- _INSTRUÇÃO DADA 1_
Transcreva sem alterações a parte do trecho abaixo que vai de "Ao buscar a" até "como em 1989.".

- _TRECHO_
##############################

Certamente, para o currículo do candidato do governo e para seu amor-próprio, há de ser intolerável a mera suposição de que possa ser comparado a Fernando Collor. Infelizmente, escolheu uma via na qual a semelhança tornou-se evidente.
Ao buscar a aliança com Roberto Marinho, Antônio Carlos Magalhães, Marco Maciel e os demais "bandidos" mencionados por Rubens Ricupero, aceitou ser o instrumento da direita conservadora para, mais uma vez, impedir algumas mudanças de fundo neste país.
Se há alguma diferença entre 1989 e 1994, encontra-se no fato de que, desta vez, os "bandidos" de Ricupero puderam contar com uma das mais belas cabeças da intelectualidade para fazer o serviço, não precisando apostar num aventureiro amalucado, como em 1989.

##############################

- _DADOS DA TAREFA_
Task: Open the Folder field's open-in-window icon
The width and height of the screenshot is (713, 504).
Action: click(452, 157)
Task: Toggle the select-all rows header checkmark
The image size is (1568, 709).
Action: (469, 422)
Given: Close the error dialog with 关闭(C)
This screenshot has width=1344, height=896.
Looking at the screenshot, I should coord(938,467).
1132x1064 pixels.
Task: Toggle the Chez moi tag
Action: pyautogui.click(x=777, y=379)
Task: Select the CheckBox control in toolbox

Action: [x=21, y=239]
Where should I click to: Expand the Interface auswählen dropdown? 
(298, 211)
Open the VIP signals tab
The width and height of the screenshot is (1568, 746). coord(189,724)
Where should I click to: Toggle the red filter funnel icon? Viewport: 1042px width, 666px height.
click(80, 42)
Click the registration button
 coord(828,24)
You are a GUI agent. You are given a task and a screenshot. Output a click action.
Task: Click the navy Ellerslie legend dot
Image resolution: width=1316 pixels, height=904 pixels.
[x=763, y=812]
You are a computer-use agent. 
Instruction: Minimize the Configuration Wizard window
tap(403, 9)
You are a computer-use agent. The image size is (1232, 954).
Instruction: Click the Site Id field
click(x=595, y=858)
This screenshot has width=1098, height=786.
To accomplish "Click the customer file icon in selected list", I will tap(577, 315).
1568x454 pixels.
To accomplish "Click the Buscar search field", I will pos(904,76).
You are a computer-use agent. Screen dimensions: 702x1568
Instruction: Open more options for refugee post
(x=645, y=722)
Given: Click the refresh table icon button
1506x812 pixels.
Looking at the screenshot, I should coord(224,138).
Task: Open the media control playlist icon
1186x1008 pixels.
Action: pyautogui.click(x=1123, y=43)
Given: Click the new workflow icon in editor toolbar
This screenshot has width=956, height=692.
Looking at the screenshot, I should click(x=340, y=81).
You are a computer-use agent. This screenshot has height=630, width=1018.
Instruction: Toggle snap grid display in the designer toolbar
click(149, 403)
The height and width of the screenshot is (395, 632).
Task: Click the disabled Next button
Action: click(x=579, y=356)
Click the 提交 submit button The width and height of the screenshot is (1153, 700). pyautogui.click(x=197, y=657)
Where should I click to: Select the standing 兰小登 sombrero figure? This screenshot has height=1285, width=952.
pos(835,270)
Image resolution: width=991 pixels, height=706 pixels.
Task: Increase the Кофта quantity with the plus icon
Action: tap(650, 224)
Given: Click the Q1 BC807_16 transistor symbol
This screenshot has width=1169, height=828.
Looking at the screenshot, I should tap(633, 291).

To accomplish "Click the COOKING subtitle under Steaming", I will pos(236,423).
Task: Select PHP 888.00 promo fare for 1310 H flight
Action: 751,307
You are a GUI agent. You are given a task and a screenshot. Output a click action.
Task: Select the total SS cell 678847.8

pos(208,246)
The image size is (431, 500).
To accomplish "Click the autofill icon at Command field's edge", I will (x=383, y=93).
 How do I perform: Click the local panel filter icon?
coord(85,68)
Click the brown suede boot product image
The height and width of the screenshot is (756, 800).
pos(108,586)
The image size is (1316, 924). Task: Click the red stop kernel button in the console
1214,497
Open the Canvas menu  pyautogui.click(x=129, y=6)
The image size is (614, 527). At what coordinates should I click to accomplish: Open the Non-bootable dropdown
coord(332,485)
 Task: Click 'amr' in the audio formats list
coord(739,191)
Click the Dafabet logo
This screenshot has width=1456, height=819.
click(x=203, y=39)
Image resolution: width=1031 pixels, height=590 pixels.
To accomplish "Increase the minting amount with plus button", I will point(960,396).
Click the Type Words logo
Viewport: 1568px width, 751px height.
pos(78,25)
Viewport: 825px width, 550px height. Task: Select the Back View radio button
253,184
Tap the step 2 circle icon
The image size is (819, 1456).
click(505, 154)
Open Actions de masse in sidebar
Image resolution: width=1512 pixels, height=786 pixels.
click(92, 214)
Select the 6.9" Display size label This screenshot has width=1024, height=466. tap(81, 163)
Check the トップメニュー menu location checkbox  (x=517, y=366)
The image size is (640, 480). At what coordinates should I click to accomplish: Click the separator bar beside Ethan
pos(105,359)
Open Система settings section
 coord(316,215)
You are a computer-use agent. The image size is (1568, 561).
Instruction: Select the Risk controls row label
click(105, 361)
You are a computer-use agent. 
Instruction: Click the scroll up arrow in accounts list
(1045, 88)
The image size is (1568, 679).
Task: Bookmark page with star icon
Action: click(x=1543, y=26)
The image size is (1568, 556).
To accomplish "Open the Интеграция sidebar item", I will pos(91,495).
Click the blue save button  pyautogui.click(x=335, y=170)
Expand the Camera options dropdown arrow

##############################

- _INSTRUÇÃO DADA 2_
Informe cada linha das entradas acima em que aparece a palavra "menu".

- _RESULTADO DA TAREFA 1_
Ao buscar a aliança com Roberto Marinho, Antônio Carlos Magalhães, Marco Maciel e os demais "bandidos" mencionados por Rubens Ricupero, aceitou ser o instrumento da direita conservadora para, mais uma vez, impedir algumas mudanças de fundo neste país.
Se há alguma diferença entre 1989 e 1994, encontra-se no fato de que, desta vez, os "bandidos" de Ricupero puderam contar com uma das mais belas cabeças da intelectualidade para fazer o serviço, não precisando apostar num aventureiro amalucado, como em 1989.

- _RESULTADO DA TAREFA 2_
Open the Canvas menu  pyautogui.click(x=129, y=6)
Check the トップメニュー menu location checkbox  (x=517, y=366)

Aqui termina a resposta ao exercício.